- _AIM OF THE EXERCISE_: Show the lines below that contain the string "height".

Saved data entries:

◇ ◇ ◇ ◇

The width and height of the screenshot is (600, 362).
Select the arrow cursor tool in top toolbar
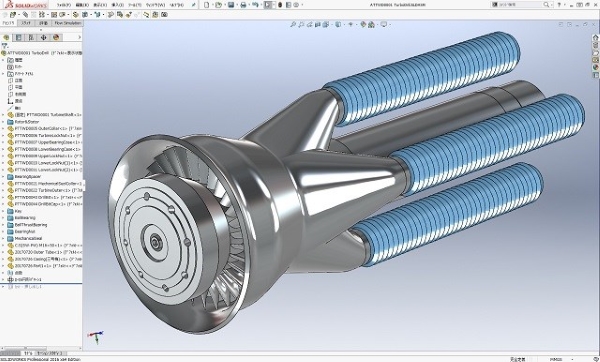click(267, 5)
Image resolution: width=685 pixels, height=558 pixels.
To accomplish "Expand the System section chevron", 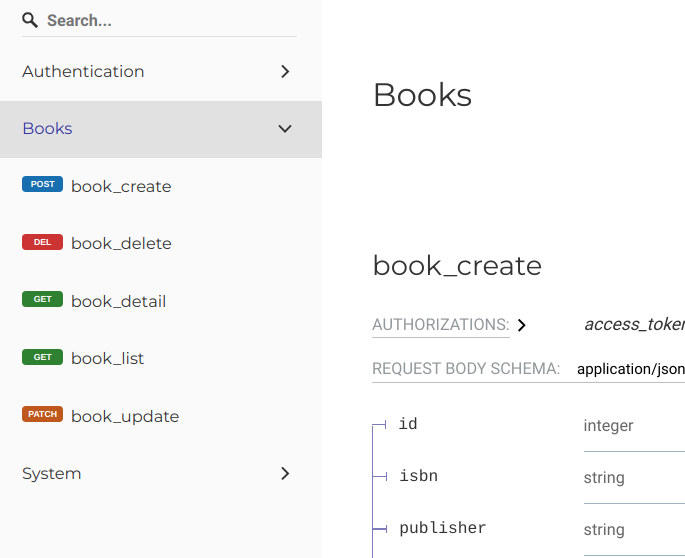I will click(285, 474).
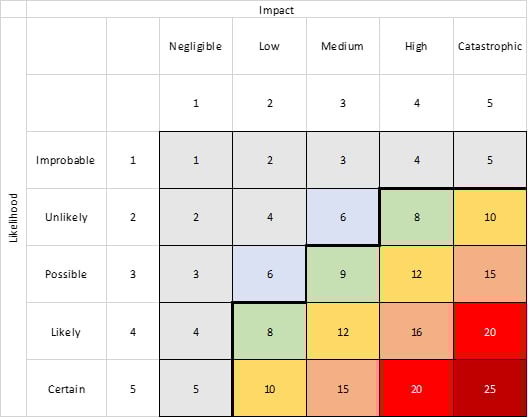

◇ ◇ ◇ ◇

- _RESPONSE TO THIS EXERCISE_:
The width and height of the screenshot is (600, 362).
Image resolution: width=685 pixels, height=558 pixels.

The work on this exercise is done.